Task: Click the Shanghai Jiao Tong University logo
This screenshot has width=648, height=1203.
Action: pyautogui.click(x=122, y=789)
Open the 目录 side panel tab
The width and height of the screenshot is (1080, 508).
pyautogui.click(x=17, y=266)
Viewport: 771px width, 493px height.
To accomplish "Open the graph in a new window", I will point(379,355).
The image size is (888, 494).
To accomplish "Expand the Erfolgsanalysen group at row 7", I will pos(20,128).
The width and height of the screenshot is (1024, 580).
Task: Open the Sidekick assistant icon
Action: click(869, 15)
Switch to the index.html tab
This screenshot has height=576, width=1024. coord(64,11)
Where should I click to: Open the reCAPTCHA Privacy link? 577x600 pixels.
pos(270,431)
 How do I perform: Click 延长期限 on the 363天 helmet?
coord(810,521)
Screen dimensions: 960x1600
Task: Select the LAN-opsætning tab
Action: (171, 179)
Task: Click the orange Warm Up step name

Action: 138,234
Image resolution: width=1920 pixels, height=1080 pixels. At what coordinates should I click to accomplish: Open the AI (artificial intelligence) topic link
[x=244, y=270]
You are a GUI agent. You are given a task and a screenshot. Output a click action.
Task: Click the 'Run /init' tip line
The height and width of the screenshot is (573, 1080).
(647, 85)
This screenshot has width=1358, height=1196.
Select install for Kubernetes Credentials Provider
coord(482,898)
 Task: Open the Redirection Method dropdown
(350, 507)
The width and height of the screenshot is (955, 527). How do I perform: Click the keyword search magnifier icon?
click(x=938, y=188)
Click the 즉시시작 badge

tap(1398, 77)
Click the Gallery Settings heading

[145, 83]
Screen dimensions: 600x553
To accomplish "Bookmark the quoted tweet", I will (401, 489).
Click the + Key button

● **Task brief**
There is a line with "Task: Click the orange Warm Up step name" and a line with "Task: Click the 'Run /init' tip line" above. Copy exactly those two lines and all lines between them, with nothing else.

● **Response**
Task: Click the orange Warm Up step name

Action: 138,234
Image resolution: width=1920 pixels, height=1080 pixels. At what coordinates should I click to accomplish: Open the AI (artificial intelligence) topic link
[x=244, y=270]
You are a GUI agent. You are given a task and a screenshot. Output a click action.
Task: Click the 'Run /init' tip line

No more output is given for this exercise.